Of the documents belonging to each corresponding directory pair held in the directory relation holding means, the text pair is extracted from a document having a text pair of the first language and the second language, and is held as translation learning data. It further has learning data holding means,
The translation means translates each document in the second language in the second directory structure into the first language using the learning data corresponding to each directory held in the learning data holding means. Item 4. The multilingual document search system according to item 3 .
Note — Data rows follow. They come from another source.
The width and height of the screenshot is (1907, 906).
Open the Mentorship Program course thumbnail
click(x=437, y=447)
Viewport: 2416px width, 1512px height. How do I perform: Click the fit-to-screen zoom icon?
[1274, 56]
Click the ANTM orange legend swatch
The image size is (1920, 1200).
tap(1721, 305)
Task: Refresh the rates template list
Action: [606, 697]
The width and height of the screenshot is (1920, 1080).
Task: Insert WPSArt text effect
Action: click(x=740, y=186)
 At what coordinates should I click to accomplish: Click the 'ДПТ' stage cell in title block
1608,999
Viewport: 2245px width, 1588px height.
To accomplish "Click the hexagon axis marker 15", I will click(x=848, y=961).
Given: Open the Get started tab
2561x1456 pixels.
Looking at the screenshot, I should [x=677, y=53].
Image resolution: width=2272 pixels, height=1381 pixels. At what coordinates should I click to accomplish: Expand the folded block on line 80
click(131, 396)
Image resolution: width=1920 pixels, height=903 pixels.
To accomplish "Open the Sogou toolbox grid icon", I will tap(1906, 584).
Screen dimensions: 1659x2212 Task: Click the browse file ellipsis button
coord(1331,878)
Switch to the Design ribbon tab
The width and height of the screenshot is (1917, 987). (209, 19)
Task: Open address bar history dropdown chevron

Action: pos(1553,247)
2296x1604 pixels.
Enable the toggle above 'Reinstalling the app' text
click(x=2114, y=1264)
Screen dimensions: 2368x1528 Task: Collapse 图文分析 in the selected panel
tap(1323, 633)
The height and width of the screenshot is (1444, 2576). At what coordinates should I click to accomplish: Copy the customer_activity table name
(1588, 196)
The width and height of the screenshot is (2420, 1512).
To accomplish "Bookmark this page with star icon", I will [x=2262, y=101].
Directory relation holding means for holding a correspondence relationship between each directory in the first directory structure constructed for the first language and each directory in the second directory structure constructed for the second language; Have
The directory having the second directory structure corresponding to the directory in the first directory structure having a high relevance to the search request in the first language from the user is set as the correspondence relation of the directory held in the directory relation holding means. A search request for instructing to search for a document highly relevant to the search request in the first language from the user, out of the document group belonging to the directory in the determined second directory structure. A multilingual document retrieval system characterized by publishing.

Directory relationship holding means for holding the correspondence between each directory in the first directory structure constructed for the first language and each directory in the second directory structure constructed for the second language; ,
Translation means for translating a search request in a first language from a user into a search request in a second language, and having a high relevance to the search request in the first language from the user. A directory having a second directory structure corresponding to the directory is determined based on the correspondence relationship of the directories held in the directory relation holding unit, and the document group belonging to the directory in the determined second directory structure is determined. A multilingual document search system that issues a search request for instructing to search for a document highly relevant to the search request from the user translated from the first language into the second language.

First directory holding means for holding a first directory structure constructed for the first language;
A communication means capable of communicating with a second directory holding means for holding a second directory structure constructed for the second language;
Directory relationship holding means for holding the correspondence between each directory in the first directory structure and each directory in the second directory structure;
Directory search means for determining a directory in the first directory structure in response to a search request in a first language from a user;
The directory in the second directory structure corresponding to the directory determined by the directory search means via the communication means is determined based on the correspondence relationship of the directories held in the directory relation holding means, and the determined first A multilingual document characterized by comprising a multilingual search means for determining a document highly relevant to a search request in the first language from the user among a group of documents belonging to the directory in the directory structure of 2. Search system.